▼▼▼
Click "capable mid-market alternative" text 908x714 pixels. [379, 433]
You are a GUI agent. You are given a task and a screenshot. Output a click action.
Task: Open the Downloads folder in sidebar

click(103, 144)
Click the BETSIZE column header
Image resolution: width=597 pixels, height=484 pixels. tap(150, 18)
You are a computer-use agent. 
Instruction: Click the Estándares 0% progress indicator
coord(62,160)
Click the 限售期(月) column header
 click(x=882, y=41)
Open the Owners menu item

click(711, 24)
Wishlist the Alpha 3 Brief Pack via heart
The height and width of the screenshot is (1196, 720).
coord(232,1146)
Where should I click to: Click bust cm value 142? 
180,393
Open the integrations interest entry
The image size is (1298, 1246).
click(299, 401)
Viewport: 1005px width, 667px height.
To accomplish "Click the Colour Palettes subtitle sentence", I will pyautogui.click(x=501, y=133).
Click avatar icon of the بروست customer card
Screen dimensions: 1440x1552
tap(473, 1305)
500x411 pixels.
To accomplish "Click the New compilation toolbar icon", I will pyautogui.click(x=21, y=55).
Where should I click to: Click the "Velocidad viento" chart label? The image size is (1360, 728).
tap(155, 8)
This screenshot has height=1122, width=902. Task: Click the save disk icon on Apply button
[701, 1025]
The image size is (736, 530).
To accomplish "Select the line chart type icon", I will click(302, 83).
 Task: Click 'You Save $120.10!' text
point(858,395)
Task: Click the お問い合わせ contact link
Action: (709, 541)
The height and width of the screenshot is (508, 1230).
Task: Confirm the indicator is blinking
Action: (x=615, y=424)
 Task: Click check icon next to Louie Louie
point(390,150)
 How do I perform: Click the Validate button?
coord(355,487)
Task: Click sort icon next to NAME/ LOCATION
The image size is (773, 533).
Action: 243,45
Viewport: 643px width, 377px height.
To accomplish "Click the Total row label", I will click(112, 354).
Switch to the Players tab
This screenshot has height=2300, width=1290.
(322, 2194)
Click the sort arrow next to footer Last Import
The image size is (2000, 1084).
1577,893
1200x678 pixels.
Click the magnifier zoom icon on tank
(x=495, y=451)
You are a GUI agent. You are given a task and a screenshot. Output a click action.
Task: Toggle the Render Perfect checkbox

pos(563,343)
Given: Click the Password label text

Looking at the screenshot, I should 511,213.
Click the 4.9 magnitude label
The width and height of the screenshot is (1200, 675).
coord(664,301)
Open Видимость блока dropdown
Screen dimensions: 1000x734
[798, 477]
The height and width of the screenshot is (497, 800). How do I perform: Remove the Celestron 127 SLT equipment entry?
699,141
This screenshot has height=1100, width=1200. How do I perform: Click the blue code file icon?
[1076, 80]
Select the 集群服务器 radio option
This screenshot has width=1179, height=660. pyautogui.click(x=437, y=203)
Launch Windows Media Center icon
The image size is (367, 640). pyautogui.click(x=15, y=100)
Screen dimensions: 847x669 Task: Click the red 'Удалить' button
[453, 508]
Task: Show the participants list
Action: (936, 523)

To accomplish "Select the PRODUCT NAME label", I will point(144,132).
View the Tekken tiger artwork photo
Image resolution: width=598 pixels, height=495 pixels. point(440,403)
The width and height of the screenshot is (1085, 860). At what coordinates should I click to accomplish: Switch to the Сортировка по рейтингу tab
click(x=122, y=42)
▲▲▲
Task statement
Return an exact copy of the listing above, complete in every line.

Task answer
Click "capable mid-market alternative" text 908x714 pixels. [379, 433]
You are a GUI agent. You are given a task and a screenshot. Output a click action.
Task: Open the Downloads folder in sidebar

click(103, 144)
Click the BETSIZE column header
Image resolution: width=597 pixels, height=484 pixels. tap(150, 18)
You are a computer-use agent. 
Instruction: Click the Estándares 0% progress indicator
coord(62,160)
Click the 限售期(月) column header
 click(x=882, y=41)
Open the Owners menu item

click(711, 24)
Wishlist the Alpha 3 Brief Pack via heart
The height and width of the screenshot is (1196, 720).
coord(232,1146)
Where should I click to: Click bust cm value 142? 
180,393
Open the integrations interest entry
The image size is (1298, 1246).
click(299, 401)
Viewport: 1005px width, 667px height.
To accomplish "Click the Colour Palettes subtitle sentence", I will pyautogui.click(x=501, y=133).
Click avatar icon of the بروست customer card
Screen dimensions: 1440x1552
tap(473, 1305)
500x411 pixels.
To accomplish "Click the New compilation toolbar icon", I will pyautogui.click(x=21, y=55).
Where should I click to: Click the "Velocidad viento" chart label? The image size is (1360, 728).
tap(155, 8)
This screenshot has height=1122, width=902. Task: Click the save disk icon on Apply button
[701, 1025]
The image size is (736, 530).
To accomplish "Select the line chart type icon", I will click(302, 83).
 Task: Click 'You Save $120.10!' text
point(858,395)
Task: Click the お問い合わせ contact link
Action: (709, 541)
The height and width of the screenshot is (508, 1230).
Task: Confirm the indicator is blinking
Action: (x=615, y=424)
 Task: Click check icon next to Louie Louie
point(390,150)
 How do I perform: Click the Validate button?
coord(355,487)
Task: Click sort icon next to NAME/ LOCATION
The image size is (773, 533).
Action: 243,45
Viewport: 643px width, 377px height.
To accomplish "Click the Total row label", I will click(112, 354).
Switch to the Players tab
This screenshot has height=2300, width=1290.
(322, 2194)
Click the sort arrow next to footer Last Import
The image size is (2000, 1084).
1577,893
1200x678 pixels.
Click the magnifier zoom icon on tank
(x=495, y=451)
You are a GUI agent. You are given a task and a screenshot. Output a click action.
Task: Toggle the Render Perfect checkbox

pos(563,343)
Given: Click the Password label text

Looking at the screenshot, I should 511,213.
Click the 4.9 magnitude label
The width and height of the screenshot is (1200, 675).
coord(664,301)
Open Видимость блока dropdown
Screen dimensions: 1000x734
[798, 477]
The height and width of the screenshot is (497, 800). How do I perform: Remove the Celestron 127 SLT equipment entry?
699,141
This screenshot has height=1100, width=1200. How do I perform: Click the blue code file icon?
[1076, 80]
Select the 集群服务器 radio option
This screenshot has width=1179, height=660. pyautogui.click(x=437, y=203)
Launch Windows Media Center icon
The image size is (367, 640). pyautogui.click(x=15, y=100)
Screen dimensions: 847x669 Task: Click the red 'Удалить' button
[453, 508]
Task: Show the participants list
Action: (936, 523)

To accomplish "Select the PRODUCT NAME label", I will point(144,132).
View the Tekken tiger artwork photo
Image resolution: width=598 pixels, height=495 pixels. point(440,403)
The width and height of the screenshot is (1085, 860). At what coordinates should I click to accomplish: Switch to the Сортировка по рейтингу tab
click(x=122, y=42)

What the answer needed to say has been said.